World leaders will not agree on the emissions cuts recommended by the Intergovernmental Panel on Climate Change (IPCC) and are likely instead to commit to reviewing them in 2015 or 2016.
The delay will anger developing countries who, scientists say, will face the worst effects of climate change despite having contributed relatively little of the man-made greenhouse gases in the atmosphere.
A draft text published by the UN says that there should be a review in 2016, which could result in an “update of the long-term global goal for emissions reductions as well as of the adequacy of commitments and actions”.

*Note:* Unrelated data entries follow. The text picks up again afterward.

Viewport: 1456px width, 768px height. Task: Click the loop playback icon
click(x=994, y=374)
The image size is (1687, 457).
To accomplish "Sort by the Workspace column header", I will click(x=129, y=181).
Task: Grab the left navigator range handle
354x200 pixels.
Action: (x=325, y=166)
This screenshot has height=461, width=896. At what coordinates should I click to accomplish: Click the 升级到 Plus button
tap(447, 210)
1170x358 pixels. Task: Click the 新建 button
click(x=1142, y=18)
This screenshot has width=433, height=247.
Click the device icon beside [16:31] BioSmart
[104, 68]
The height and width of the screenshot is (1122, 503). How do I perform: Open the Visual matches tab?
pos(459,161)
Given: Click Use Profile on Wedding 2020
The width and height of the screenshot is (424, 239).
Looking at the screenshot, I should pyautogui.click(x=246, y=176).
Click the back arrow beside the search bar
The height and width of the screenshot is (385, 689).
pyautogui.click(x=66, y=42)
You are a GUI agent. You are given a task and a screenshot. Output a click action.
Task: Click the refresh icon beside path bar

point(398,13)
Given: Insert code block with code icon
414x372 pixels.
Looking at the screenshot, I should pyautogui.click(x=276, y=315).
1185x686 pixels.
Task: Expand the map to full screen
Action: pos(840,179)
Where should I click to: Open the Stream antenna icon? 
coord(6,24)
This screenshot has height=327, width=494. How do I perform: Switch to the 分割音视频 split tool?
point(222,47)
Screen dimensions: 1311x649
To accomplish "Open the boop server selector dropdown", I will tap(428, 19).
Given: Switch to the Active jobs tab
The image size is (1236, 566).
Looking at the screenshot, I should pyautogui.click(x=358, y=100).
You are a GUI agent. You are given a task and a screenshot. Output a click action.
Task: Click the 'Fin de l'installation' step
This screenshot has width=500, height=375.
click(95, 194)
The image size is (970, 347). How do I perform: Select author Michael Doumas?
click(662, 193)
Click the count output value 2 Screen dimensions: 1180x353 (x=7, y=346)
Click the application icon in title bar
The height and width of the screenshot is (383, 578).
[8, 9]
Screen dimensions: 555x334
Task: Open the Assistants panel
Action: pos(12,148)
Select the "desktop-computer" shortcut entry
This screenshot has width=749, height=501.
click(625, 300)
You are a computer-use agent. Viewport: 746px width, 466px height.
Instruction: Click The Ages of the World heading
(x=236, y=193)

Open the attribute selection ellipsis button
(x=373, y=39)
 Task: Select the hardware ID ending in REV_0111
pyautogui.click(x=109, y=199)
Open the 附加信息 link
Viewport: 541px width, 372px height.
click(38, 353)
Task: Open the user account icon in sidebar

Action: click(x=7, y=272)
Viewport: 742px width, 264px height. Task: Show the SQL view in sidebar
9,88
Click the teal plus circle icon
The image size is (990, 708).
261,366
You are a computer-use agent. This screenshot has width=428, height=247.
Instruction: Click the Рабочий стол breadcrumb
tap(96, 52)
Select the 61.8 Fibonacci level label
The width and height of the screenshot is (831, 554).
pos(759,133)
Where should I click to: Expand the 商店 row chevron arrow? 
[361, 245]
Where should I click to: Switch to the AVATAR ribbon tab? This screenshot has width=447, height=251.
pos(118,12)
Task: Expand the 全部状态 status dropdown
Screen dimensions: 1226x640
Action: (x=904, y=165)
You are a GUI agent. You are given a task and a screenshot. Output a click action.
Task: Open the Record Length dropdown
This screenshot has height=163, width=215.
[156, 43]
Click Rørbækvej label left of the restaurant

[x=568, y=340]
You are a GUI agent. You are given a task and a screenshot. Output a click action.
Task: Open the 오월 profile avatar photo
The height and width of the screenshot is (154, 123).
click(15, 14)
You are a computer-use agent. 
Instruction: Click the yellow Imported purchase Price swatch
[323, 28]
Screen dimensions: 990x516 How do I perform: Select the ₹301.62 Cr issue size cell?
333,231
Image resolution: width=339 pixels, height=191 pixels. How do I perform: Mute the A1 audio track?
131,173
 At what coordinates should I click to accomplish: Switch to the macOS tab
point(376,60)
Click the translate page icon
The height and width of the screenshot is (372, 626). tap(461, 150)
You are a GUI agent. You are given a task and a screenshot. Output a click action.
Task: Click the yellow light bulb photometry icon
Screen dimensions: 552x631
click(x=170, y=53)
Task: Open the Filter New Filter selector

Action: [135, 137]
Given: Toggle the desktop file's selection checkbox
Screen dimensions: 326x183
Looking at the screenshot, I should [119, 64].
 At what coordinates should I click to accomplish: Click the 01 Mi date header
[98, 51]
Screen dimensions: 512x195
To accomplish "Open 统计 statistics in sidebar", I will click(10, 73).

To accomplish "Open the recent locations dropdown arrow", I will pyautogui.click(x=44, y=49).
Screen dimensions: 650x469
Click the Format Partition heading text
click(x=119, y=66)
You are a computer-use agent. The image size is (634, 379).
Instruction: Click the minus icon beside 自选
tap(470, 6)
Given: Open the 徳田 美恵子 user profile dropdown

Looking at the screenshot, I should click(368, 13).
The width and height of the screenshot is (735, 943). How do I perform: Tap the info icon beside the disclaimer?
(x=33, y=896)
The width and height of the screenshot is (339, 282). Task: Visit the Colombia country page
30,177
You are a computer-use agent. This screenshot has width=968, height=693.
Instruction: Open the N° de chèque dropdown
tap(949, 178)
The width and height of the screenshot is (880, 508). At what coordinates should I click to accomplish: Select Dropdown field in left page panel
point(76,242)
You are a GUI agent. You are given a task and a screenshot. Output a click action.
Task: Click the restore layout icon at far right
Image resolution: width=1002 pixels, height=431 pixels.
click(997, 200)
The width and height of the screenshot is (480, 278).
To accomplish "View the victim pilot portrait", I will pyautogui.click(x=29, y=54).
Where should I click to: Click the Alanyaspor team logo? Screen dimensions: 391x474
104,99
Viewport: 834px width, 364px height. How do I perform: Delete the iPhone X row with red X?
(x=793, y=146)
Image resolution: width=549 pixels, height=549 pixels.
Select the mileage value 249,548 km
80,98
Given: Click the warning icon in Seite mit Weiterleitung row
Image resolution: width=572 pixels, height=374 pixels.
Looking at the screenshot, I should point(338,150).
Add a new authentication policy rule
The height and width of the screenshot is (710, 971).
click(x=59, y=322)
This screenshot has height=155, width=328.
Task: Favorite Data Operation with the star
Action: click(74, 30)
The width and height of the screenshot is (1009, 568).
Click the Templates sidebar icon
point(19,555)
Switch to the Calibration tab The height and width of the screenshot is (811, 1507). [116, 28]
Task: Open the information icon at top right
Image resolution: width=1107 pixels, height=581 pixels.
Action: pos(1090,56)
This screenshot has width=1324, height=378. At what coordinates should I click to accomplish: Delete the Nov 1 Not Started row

The Times has learnt that negotiators from developed countries are planning to use the idea of a review to justify failing to agree the 25-40 per cent cut in the 1990 level of emissions by 2020, recommended by the IPCC.
Even the most ambitious provisional offers made by all the countries amount to a reduction of only 18 per cent.
Tony Blair, the former Prime Minister, said leaders would be unable to deliver a deal in line with what the IPCC had recommended.
In an interview yesterday with The Times in Copenhagen, he said: “It would be a big mistake if we failed to get an agreement because we didn’t meet the highest expectations people have.
“Get the agreement, get it under way, and then understand you will inevitably have to change and adjust as you proceed.
“If you actually manage to cut emissions by 18 per cent by 2020, you would have made a very, very big change in the way economies work,” he said, before adding: “Don’t let the best be the enemy of the good.”
A joint report by Mr Blair’s office and the Climate Group, an environmental body backed by some of the world’s biggest companies, including BP, HSBC and Google, said that, even if all the provisional offers were delivered, emissions of CO2 in 2020 would still be 5 billion tonnes higher than the atmosphere could safely accommodate.
This would mean that global temperature would rise more than 2C above pre-industrial levels, with the result that large parts of the world would become uninhabitable.
Uninhabitable is a nice way to say a lot of people will die. More than the nearly 16,000 children per day who currently die of starvation.